Saranno 452mila in tre anni gli ingressi autorizzati nel decreto della Presidenza del Consiglio dei ministri, a fronte di 833mila persone richieste dalle realtà datoriali. Numeri comunque di rilievo, come si evince dal coro di apprezzamenti della gran parte delle associazioni di imprenditori e datori di lavoro
Sin dai suoi primi passi, il governo Meloni aveva dichiarato di voler controbilanciare il rigore rispetto agli ingressi irregolari con un accrescimento delle quote di accesso per motivi di lavoro, stabilendo tetti triennali. La trattativa con imprese e sindacati al ministero del Lavoro è andata avanti lontano dai riflettori. E l’altro ieri, sostengono fonti di maggioranza, in Cdm era previsto solo l’esame preliminare ne preliminare del decreto. Poi sui contenuti si è trovata, dicono le stesse fonti, «una immediata condivisione e dunque il governo ne ha deciso l’approvazione», dandone comunicazione nel comunicato finale, poco prima delle 23, senza una particolare enfasi comunicativa , né dichiarazioni o conferenze stampa dei miinistri interessati (fatto peraltro singolare, se si considera l’importanza del provvedimento per il mondo del lavoro e per la società italiana, ma forse anche per la “narrazione” politica di un new deal meloniano, in una fase in cui l’esecutivo è impegnato sul fronte degli sbarchi via mare).

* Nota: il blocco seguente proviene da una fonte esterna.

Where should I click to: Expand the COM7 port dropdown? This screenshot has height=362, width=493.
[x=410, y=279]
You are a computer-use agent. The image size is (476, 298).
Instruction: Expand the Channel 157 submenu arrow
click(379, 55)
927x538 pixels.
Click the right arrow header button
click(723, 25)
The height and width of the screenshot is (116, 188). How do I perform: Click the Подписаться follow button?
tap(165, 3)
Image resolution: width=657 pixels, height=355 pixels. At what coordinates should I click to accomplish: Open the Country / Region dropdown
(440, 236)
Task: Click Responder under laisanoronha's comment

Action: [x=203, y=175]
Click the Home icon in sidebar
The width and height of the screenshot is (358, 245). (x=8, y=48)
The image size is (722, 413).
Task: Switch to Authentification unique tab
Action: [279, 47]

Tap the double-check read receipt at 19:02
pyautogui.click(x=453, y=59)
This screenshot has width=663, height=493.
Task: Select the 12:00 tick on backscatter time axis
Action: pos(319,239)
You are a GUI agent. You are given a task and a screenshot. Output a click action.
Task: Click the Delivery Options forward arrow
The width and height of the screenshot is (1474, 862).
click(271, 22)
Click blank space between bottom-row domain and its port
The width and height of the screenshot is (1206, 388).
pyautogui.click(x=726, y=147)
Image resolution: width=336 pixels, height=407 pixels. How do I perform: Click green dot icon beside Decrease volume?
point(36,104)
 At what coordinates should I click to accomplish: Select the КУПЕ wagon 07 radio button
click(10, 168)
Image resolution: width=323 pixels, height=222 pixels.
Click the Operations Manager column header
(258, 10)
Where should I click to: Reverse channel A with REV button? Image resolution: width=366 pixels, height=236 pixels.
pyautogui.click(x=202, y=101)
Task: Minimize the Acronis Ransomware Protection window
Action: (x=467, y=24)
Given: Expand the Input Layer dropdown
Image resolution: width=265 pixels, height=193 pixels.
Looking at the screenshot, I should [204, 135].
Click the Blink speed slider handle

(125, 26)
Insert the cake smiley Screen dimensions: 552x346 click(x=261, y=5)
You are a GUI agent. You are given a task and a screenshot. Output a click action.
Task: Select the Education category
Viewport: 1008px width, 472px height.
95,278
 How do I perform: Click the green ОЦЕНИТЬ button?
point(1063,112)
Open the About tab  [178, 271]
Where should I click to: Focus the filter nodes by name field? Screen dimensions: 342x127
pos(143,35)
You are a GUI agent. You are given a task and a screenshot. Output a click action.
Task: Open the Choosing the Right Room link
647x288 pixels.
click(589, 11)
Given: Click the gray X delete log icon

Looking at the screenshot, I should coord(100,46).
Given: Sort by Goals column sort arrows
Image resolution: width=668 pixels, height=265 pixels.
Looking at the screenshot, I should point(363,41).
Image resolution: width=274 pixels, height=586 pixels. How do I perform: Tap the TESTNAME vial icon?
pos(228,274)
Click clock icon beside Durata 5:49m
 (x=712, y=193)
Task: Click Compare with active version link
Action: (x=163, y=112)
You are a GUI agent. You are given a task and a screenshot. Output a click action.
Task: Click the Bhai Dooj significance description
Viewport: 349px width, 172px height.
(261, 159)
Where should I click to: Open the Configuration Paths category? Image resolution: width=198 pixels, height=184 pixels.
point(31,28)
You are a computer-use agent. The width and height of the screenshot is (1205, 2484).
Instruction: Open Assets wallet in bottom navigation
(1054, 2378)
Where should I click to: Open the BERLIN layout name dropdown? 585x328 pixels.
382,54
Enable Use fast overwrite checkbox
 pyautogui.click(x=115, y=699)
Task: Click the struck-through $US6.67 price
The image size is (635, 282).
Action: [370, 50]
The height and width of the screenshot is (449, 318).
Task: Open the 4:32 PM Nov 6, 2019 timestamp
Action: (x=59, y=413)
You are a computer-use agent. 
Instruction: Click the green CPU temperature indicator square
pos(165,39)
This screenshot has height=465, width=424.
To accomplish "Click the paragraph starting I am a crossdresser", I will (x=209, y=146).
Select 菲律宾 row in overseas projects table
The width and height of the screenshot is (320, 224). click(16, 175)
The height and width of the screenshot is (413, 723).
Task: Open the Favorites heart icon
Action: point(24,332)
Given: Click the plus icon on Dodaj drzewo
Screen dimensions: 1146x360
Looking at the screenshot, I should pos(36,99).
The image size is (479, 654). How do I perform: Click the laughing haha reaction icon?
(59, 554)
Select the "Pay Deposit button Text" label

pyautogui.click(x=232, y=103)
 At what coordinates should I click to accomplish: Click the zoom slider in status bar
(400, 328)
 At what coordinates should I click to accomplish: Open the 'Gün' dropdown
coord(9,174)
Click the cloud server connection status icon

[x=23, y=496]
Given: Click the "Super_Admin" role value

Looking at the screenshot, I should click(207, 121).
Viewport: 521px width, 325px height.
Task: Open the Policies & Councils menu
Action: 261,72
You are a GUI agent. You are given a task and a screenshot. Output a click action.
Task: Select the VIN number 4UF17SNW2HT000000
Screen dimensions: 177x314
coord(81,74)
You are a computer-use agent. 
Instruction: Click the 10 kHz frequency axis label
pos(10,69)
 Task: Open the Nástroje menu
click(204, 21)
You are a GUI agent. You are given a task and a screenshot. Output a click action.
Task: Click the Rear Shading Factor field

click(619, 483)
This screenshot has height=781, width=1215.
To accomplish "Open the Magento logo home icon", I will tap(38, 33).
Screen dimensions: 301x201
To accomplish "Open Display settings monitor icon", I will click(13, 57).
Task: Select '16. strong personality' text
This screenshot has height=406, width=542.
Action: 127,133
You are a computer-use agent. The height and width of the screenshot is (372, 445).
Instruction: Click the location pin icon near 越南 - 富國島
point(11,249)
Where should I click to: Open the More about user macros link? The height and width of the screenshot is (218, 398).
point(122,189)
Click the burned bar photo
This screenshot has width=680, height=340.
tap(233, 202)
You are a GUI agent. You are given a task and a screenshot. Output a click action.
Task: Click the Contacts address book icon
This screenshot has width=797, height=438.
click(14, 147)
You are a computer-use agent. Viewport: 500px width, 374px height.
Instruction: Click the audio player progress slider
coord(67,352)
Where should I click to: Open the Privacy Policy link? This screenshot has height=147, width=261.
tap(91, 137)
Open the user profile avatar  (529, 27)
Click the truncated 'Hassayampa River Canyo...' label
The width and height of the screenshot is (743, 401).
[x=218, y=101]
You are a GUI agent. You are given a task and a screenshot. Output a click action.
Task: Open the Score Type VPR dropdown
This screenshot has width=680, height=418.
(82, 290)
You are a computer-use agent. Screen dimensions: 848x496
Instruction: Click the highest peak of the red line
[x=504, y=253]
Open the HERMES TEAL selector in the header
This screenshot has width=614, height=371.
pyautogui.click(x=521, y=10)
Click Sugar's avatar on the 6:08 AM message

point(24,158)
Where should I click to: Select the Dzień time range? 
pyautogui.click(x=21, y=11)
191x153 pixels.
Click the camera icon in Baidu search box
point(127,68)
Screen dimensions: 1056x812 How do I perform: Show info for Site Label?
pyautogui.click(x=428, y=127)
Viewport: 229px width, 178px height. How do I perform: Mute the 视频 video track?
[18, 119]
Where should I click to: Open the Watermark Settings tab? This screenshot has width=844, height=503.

Ciò detto, il dpcm contiene la «Programmazione dei flussi d’ingresso legale in Italia» dei lavoratori stranieri «per il triennio 2023-2025». Cifre alla mano, il governo prevede in tutto 452mila ingressi, rispetto a un fabbisogno rilevato di 833mila unità. Saranno così suddivisi: 136mila ingressi nel 2023, 151mila nel 2024 e 165mila nel 2025.
Il testo estende le categorie professionali interessate, includendo ad esempio elettricisti e idraulici. E soprattutto riattiva una quota specifica per gli addetti ai settori dell’assistenza familiare e socio-sanitaria. «Una novità importantissima - commenta Andrea Zini, presidente di Assindatcolf - che colma un vuoto che durava dal 2012. Ora auspichiamo che nel definire i tetti per ogni comparto si tenga conto del fatto che, per colmare le esigenze familiari di cura e assistenza domestica in Italia servirebbero 23mila stranieri da assumere ogni anno come colf e badanti», ossia 69mila nel triennio».
Altra novità è la menzione esplicita dei «lavoratori per il trasporto passeggeri con autobus e per la pesca». Mentre, per il lavoro autonomo e subordinato non stagionale, vengono confermati i settori dell’autotrasporto merci per conto terzi, dell’edilizia, quello turistico-alberghiero, della meccanica, delle telecomunicazioni, dell’alimentare, della cantieristica navale.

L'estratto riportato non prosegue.